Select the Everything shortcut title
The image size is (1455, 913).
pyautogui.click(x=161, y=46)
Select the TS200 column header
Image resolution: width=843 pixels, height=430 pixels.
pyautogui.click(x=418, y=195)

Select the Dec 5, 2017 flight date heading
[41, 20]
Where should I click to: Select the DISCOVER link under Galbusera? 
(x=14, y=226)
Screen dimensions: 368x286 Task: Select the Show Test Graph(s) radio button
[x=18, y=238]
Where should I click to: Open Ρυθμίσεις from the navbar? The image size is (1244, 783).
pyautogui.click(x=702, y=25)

###

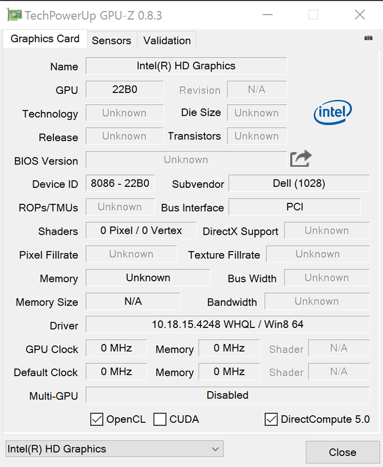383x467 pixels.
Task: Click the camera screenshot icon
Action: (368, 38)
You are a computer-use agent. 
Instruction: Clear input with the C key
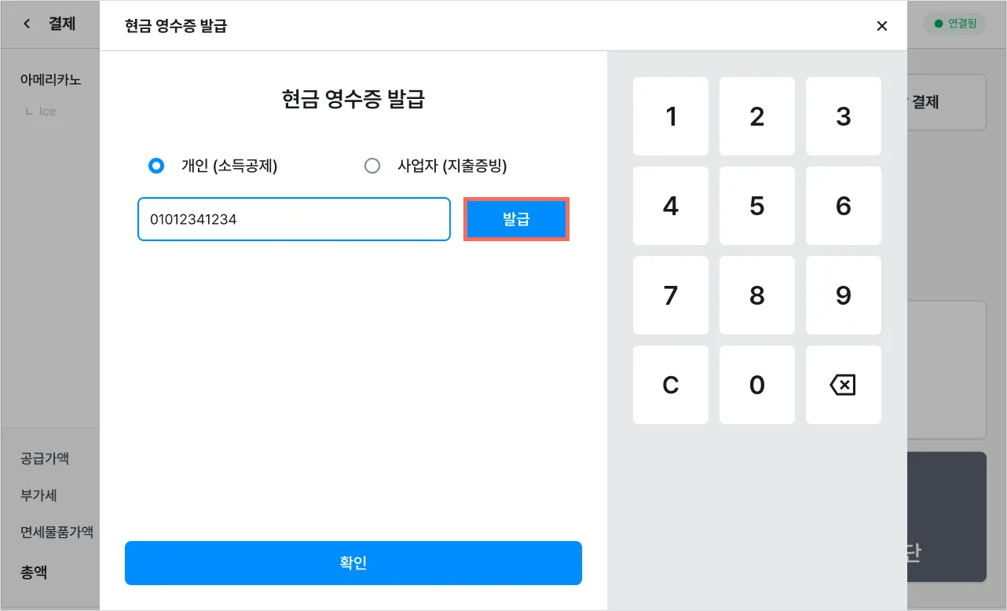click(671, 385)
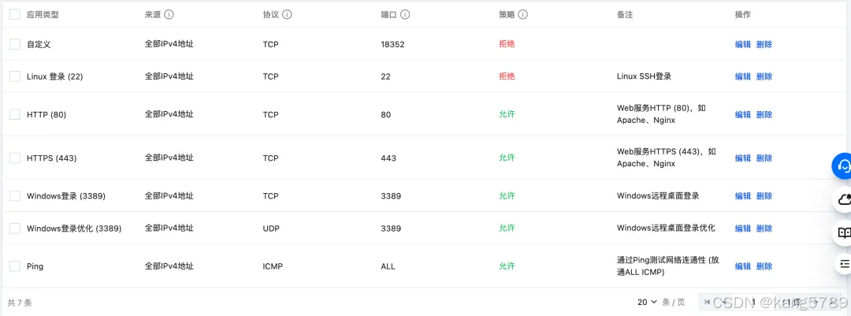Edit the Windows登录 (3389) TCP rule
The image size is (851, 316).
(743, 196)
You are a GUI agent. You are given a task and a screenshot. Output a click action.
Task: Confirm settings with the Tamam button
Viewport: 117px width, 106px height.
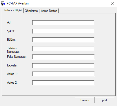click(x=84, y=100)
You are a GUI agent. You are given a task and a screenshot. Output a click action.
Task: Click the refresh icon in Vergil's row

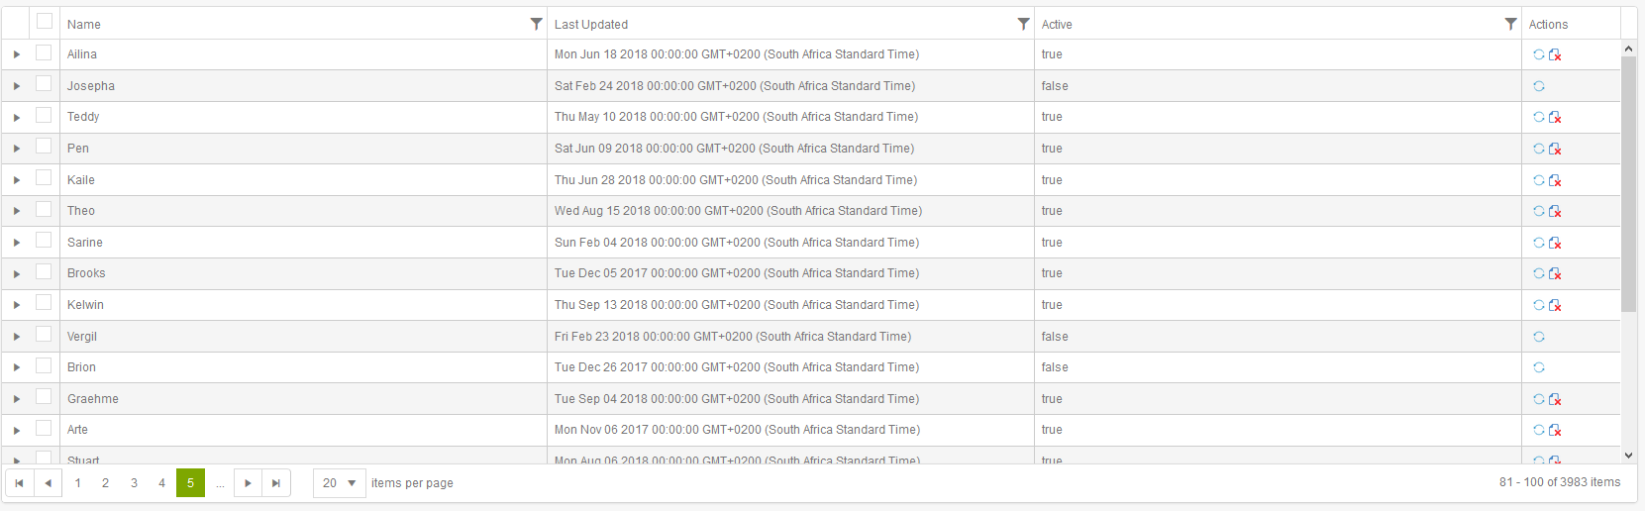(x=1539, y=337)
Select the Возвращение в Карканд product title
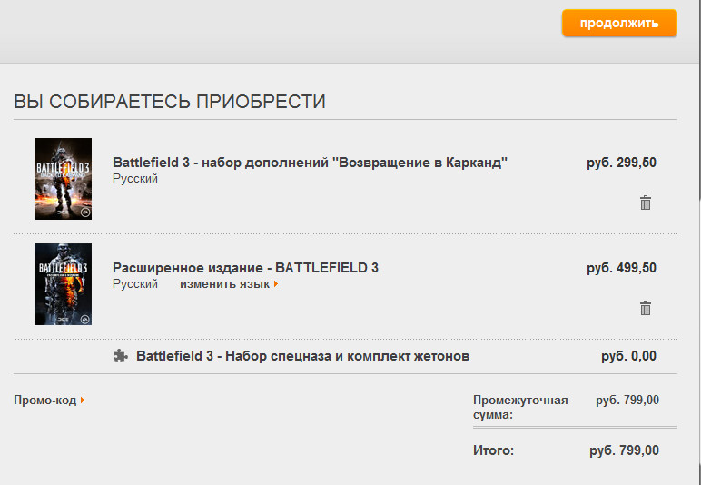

###

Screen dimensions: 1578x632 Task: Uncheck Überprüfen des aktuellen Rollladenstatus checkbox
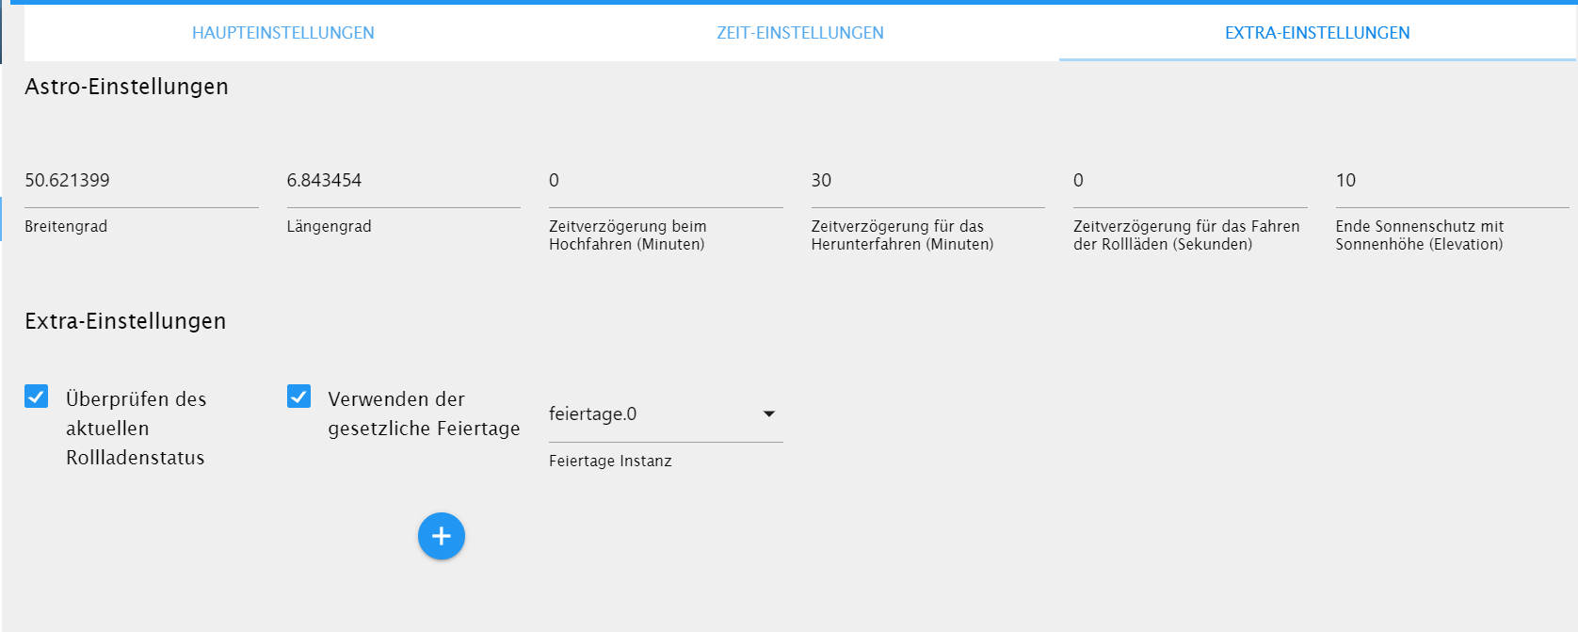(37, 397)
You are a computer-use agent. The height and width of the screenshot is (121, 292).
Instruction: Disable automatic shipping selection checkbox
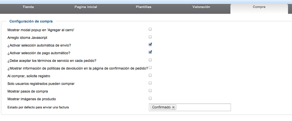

###

The lines that mention the word "agent" should be pulled from the records above.

You are a computer-use agent. 
You are a GUI agent. You are given a task and a screenshot. Output a click action.
You are a GUI agent. You are given a task and a screenshot. Output a click action.
You are a computer-use agent. The height and width of the screenshot is (121, 292).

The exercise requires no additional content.